§ TASK DETAILS: Could you set down exactly the lines of the data below, starting at the one that holds "1024x468 pixels. At" and ending at the one that holds "Click Zhou Yu's", both included, and only those?

(Stored items)
..........

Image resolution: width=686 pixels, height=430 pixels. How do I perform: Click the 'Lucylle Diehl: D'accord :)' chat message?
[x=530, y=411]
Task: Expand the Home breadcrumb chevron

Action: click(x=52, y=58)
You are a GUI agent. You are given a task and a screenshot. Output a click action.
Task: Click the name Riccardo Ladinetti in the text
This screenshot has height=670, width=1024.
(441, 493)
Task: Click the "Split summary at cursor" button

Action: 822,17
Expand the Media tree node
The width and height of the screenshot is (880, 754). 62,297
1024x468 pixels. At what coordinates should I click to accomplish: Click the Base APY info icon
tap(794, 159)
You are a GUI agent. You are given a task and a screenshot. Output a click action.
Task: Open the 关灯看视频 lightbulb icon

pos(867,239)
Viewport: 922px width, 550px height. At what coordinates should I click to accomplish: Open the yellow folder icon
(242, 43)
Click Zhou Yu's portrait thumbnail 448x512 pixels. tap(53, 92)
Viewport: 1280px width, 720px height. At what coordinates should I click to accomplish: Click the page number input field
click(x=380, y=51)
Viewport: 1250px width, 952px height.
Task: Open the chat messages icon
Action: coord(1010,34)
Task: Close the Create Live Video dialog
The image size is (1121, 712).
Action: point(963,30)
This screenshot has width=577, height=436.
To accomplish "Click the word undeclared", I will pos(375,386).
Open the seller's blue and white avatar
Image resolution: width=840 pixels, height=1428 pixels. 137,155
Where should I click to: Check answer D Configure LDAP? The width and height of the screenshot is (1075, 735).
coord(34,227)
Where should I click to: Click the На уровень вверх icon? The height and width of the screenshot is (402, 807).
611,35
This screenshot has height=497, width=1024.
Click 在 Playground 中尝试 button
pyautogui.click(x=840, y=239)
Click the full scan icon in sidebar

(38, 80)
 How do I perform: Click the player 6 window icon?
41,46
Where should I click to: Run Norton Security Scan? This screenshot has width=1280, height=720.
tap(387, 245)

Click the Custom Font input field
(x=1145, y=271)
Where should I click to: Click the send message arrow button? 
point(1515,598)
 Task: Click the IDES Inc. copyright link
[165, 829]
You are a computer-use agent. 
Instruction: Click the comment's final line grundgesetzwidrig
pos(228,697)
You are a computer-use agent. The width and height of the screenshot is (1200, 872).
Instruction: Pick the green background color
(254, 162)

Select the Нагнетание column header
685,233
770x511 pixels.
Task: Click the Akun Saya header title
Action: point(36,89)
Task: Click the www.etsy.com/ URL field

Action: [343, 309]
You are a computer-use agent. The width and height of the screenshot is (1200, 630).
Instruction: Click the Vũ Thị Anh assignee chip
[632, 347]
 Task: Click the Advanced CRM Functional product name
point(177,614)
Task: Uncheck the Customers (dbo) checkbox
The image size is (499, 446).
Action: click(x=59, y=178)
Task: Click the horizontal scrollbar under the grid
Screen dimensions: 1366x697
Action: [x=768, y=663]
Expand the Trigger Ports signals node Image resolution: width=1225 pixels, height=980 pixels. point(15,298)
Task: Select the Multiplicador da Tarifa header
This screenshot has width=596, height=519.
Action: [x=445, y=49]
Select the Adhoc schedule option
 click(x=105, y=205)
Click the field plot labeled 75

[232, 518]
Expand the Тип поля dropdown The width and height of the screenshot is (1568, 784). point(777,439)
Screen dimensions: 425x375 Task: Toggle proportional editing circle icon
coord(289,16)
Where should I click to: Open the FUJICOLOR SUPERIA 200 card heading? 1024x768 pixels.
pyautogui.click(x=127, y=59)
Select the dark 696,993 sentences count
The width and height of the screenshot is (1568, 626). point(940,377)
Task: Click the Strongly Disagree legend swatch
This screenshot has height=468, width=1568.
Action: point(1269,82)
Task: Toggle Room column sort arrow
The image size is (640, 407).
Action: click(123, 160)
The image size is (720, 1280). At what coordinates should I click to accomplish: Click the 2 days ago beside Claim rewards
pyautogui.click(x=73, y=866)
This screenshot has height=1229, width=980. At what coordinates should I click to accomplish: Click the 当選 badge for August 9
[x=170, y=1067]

..........

§ RESPONSE AREA:
1024x468 pixels. At what coordinates should I click to accomplish: Click the Base APY info icon
tap(794, 159)
You are a GUI agent. You are given a task and a screenshot. Output a click action.
Task: Open the 关灯看视频 lightbulb icon

pos(867,239)
Viewport: 922px width, 550px height. At what coordinates should I click to accomplish: Open the yellow folder icon
(242, 43)
Click Zhou Yu's portrait thumbnail 448x512 pixels. tap(53, 92)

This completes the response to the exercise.